The play was well received, and Ben could sow his wild oats less niggardly. He was now bouncy with confidence, proud as a poet, talking to lords without servility, standing his ground stubbornly, absorbing life hurriedly at every chance and pore, relishing forthrightness and rough humor, seducing women now and then, but finally (he told Drummond) preferring “the wantonness of a wife to the coyness of a mistress.”41 He left off acting and lived rashly by his pen. For a time he prospered by writing masques for the court; the light fantastic lines he wrote fitted well the scenes that Jones designed. But Ben, hot-tempered, quarreled widely. In the year of his first success he fell out with Gabriel Spencer, an actor, dueled with him, killed him, and was jailed for murder (1598). To make matters worse for himself, he was converted to Catholicism in prison. Nevertheless he received a fair trial, and he was allowed to plead “benefit of clergy” because he read the Latin psalter “like a clerk”; he was released, but only after having the letter T stamped with a hot iron on his thumb so that he might be readily identified as a second offender if he killed again; all the rest of his life he was a branded felon.
-.-.-
• PROBLEMS AND TASKS:
a. Name every person the passage about Ben names.
b. Based on the passage about Ben, say whether each statement agrees with it, and quote the words that decide it.
(i) Ben stopped acting and lived by his writing.
(ii) Ben became a Catholic after he was released from prison.
(iii) The letter burned onto his thumb was a T.
c. In the passage about Ben, what year was he jailed for murder?
Answer from the passage alone.

• RECORD EXTRACTS:
-.-.-
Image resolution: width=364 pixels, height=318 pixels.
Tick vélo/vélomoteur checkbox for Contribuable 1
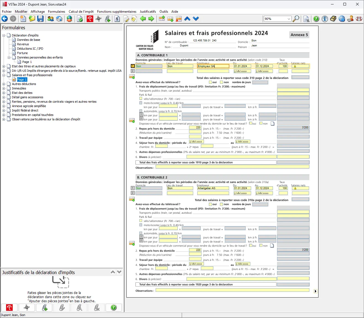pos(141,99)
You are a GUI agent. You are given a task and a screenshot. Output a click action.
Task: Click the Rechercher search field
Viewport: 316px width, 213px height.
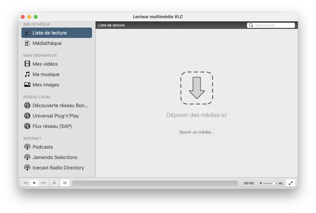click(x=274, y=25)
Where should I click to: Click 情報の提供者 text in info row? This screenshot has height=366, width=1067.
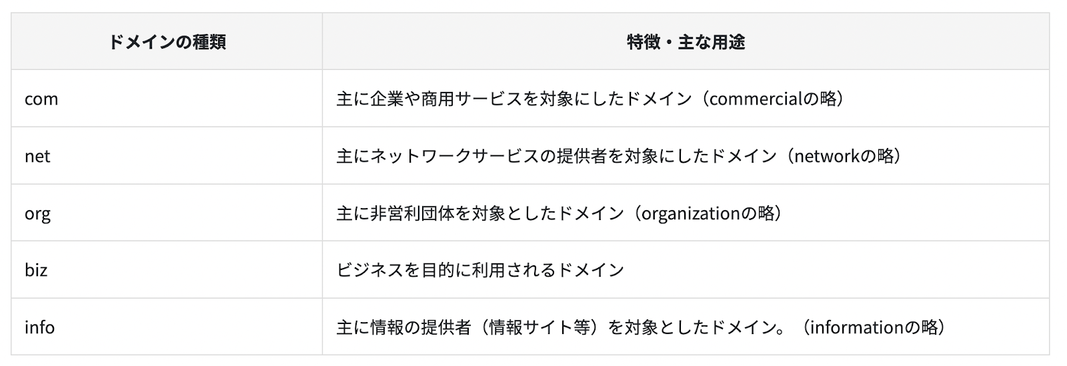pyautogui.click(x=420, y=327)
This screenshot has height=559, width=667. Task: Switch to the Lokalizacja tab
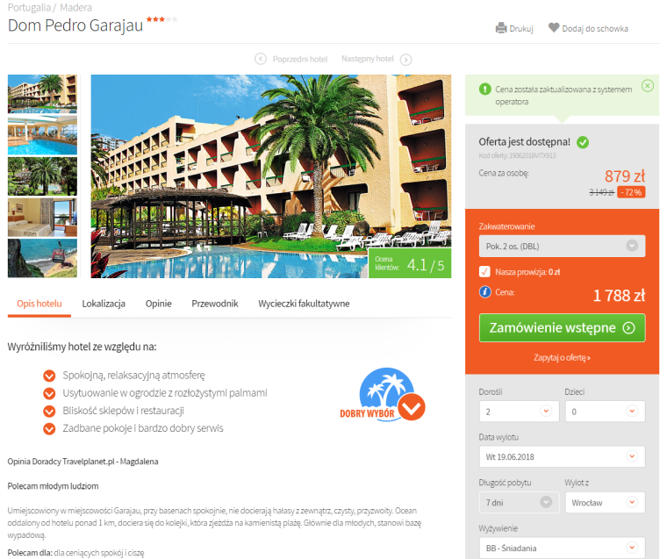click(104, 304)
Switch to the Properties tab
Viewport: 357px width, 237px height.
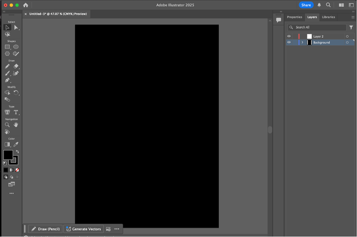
-.-.-
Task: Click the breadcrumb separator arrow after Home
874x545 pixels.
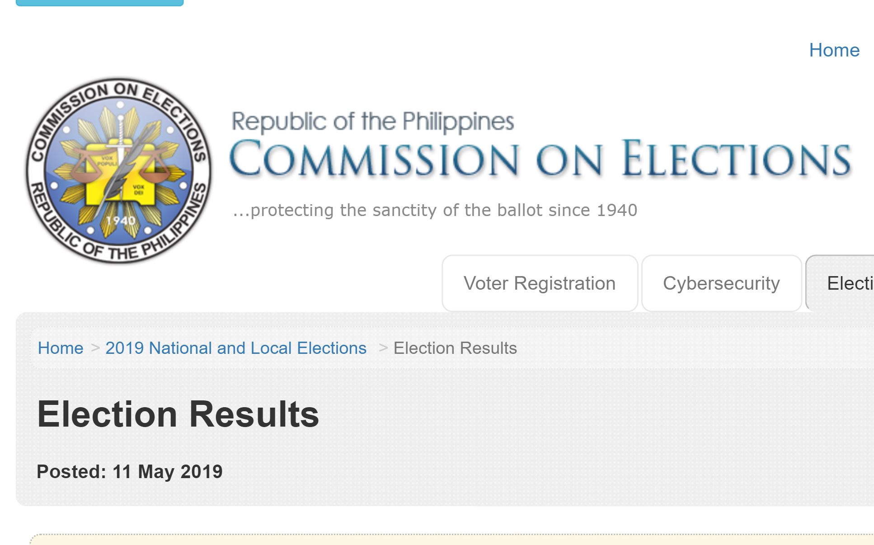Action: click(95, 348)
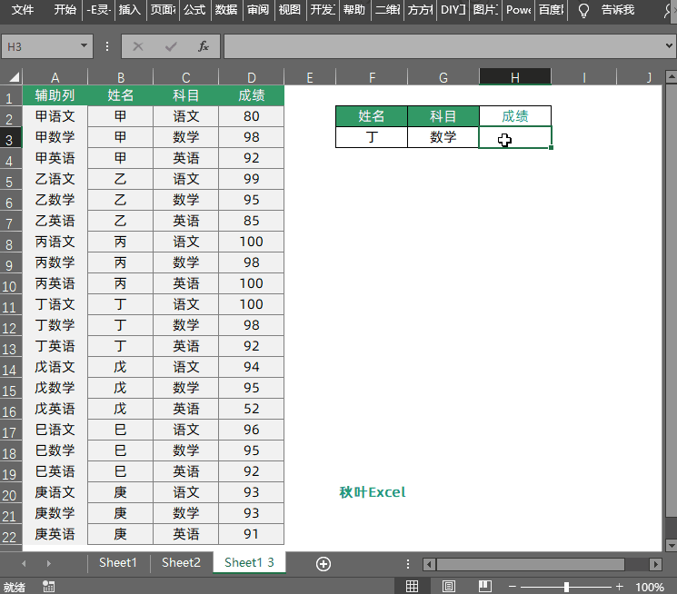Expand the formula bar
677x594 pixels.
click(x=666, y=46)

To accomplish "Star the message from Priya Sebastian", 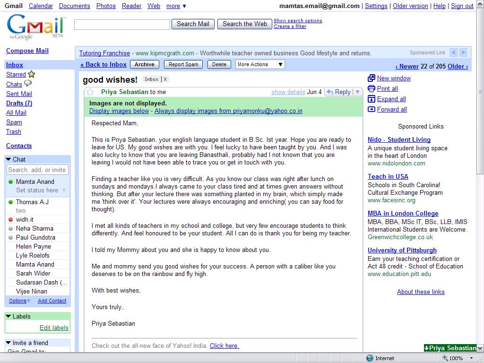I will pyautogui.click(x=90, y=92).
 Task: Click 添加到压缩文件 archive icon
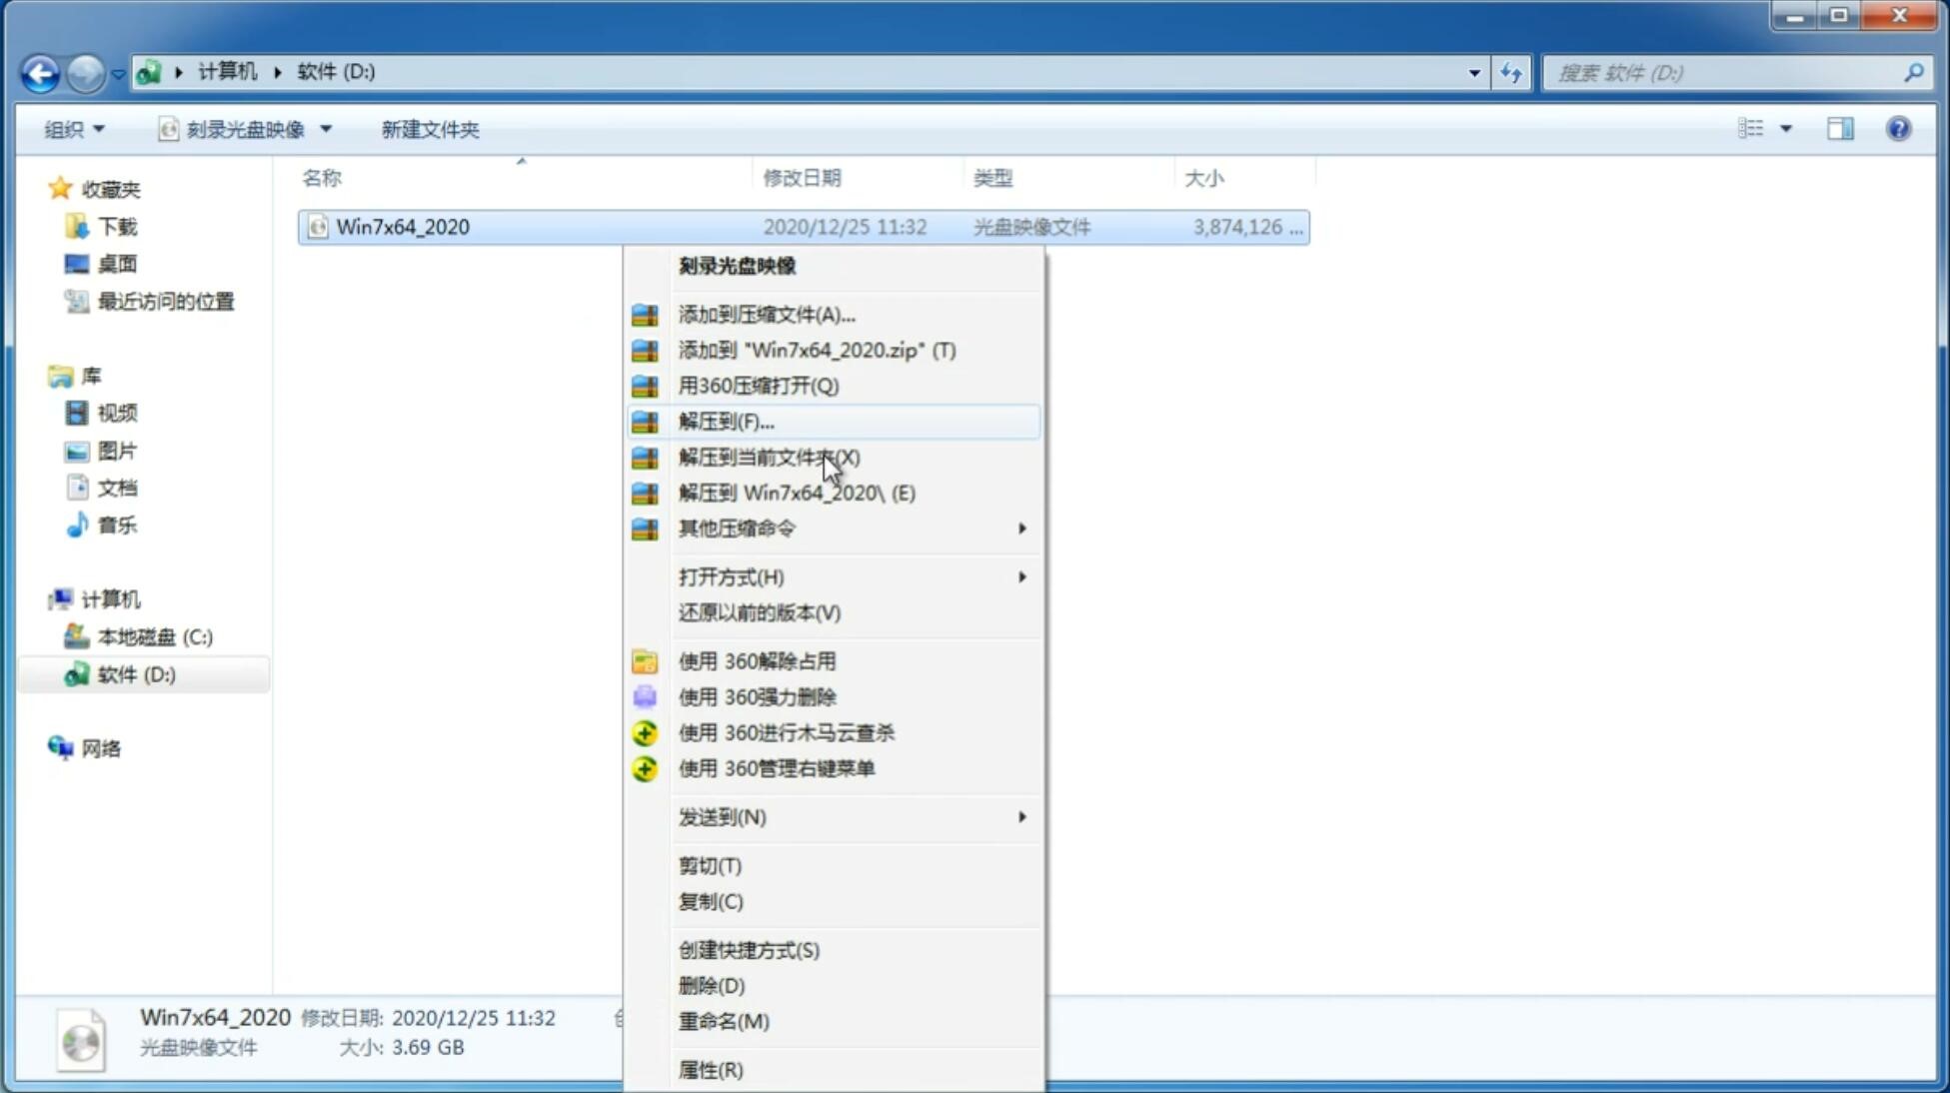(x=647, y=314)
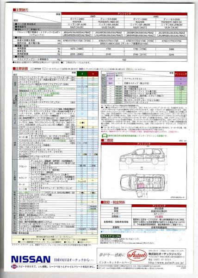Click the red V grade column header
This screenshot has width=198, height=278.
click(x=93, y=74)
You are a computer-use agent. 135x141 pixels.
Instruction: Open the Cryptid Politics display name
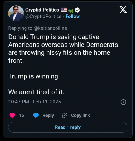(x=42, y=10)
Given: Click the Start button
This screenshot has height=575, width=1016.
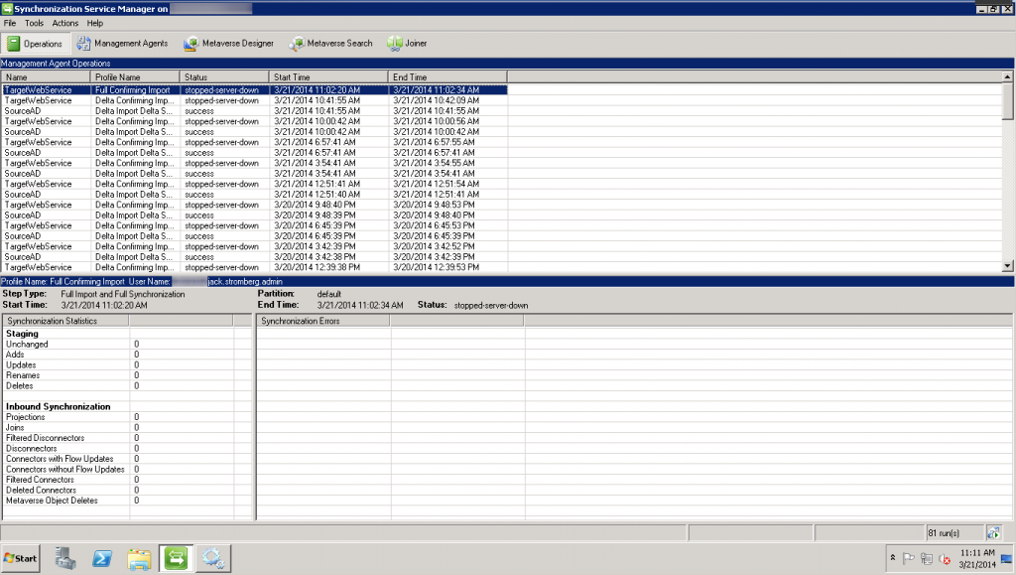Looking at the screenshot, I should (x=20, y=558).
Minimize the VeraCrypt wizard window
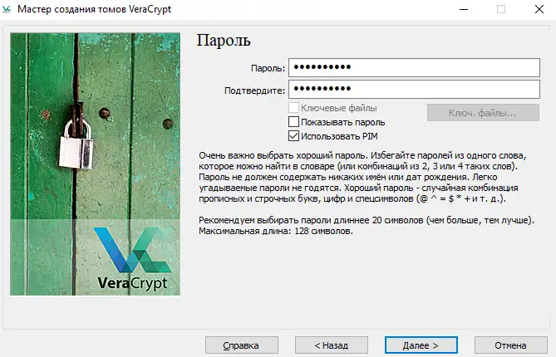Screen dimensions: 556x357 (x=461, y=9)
-.-.-
• TASK-BY-TASK OUTPUTS:
a. Ben, Drummond, Jones, Gabriel Spencer

b.
(i) Yes: "He left off acting and lived rashly by his pen."
(ii) No: "he was converted to Catholicism in prison."
(iii) Yes: "having the letter T stamped with a hot iron on his thumb"

c. 1598